Problem:
The records below are to be repeated in full, exactly as they are.

Extracted information:
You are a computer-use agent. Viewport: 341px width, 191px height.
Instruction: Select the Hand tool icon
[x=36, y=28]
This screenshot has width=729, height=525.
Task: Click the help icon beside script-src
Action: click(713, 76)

Answer box:
You are a computer-use agent. Viewport: 341px width, 191px height.
Instruction: Select the Hand tool icon
[x=36, y=28]
This screenshot has width=729, height=525.
Task: Click the help icon beside script-src
Action: click(713, 76)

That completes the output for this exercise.